The company plans to capture and sequester a total of 1-million tpy of carbon dioxide between the Calcasieu Pass, CP2, and Plaquemines plants (OGJ Online, May 27, 2021).

Calcasieu Pass LNG is the furthest advanced of Venture Global’s projects, with test production expected by end-2021 or early 2022 and commercial service by mid-2022.

Aramco signs $15.5 billion gas pipeline deal  

Saudi Arabian Oil Co. (Aramco) signed a $15.5 billion lease and leaseback deal involving its gas pipeline network with a consortium led by BlackRock Real Assets and Hassana Investment Co., the investment management arm of the General Organization for Social Insurance in Saudi Arabia.

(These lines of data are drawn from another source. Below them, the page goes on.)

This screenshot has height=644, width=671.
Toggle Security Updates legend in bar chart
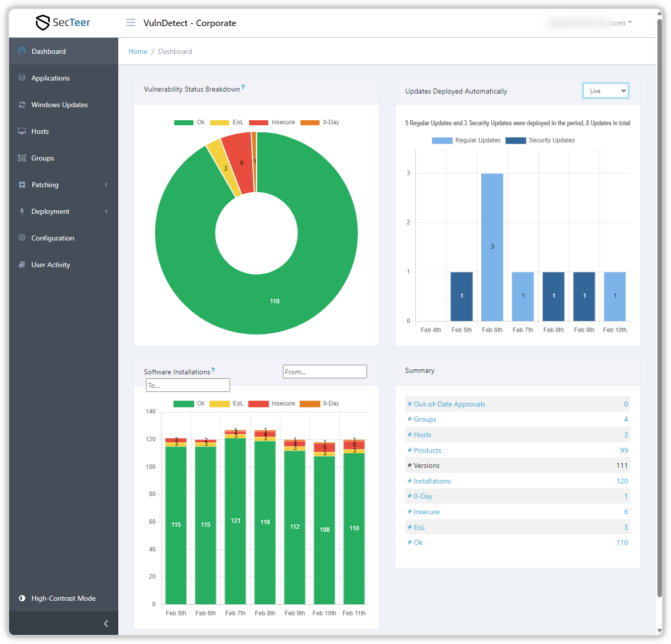pos(541,140)

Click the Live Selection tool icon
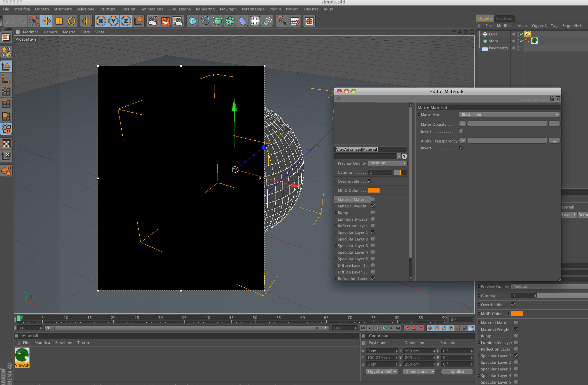click(34, 21)

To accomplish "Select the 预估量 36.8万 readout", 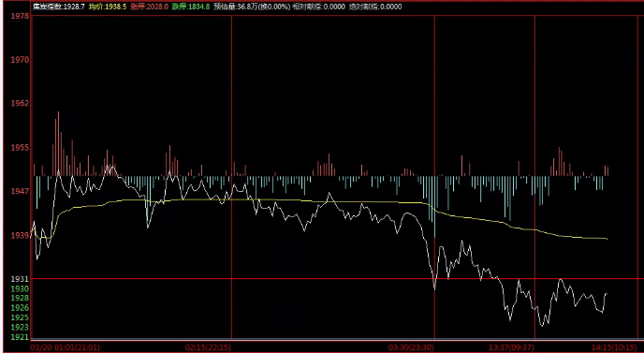I will tap(252, 7).
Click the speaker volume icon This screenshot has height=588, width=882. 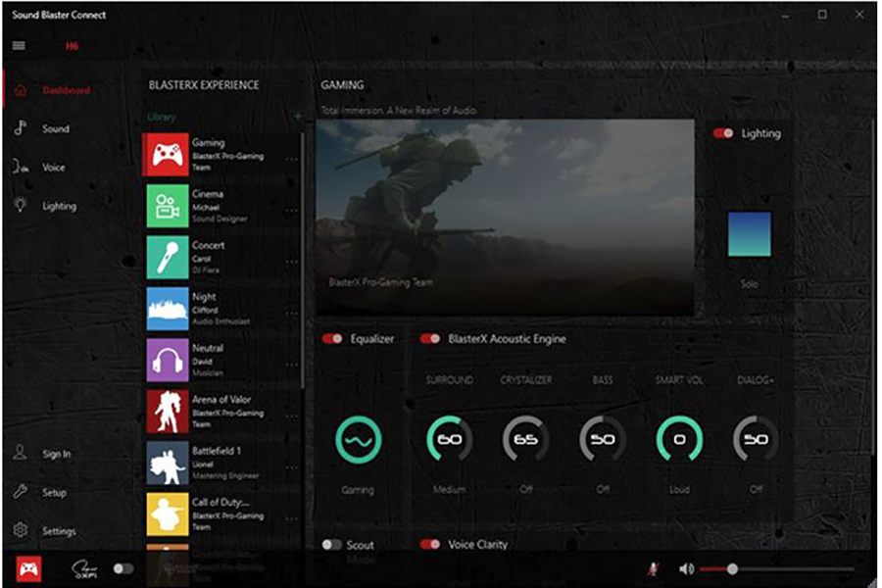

A new subsidiary, Aramco Gas Pipelines Co., will lease usage rights in Aramco’s gas pipelines network and lease them back to Aramco for a 20-year period. The subsidiary will receive a tariff payable by Aramco for gas products that will flow through the network, backed by minimum commitments on throughput.

Aramco will hold a 51% stake in Aramco Gas Pipeline Co. and will retain full ownership and operational control of its gas pipeline network. The deal will not impose restrictions on Aramco’s production volumes.

The transaction is expected to close as soon as practicable, subject to closing conditions, including any required merger control and related approvals.

This is Aramco’s second such infrastructure deal this year after closing of the $12.4 billion lease and leaseback transaction with an EIG Global Energy Partners-led consortium, which involved Aramco’s crude oil pipeline network.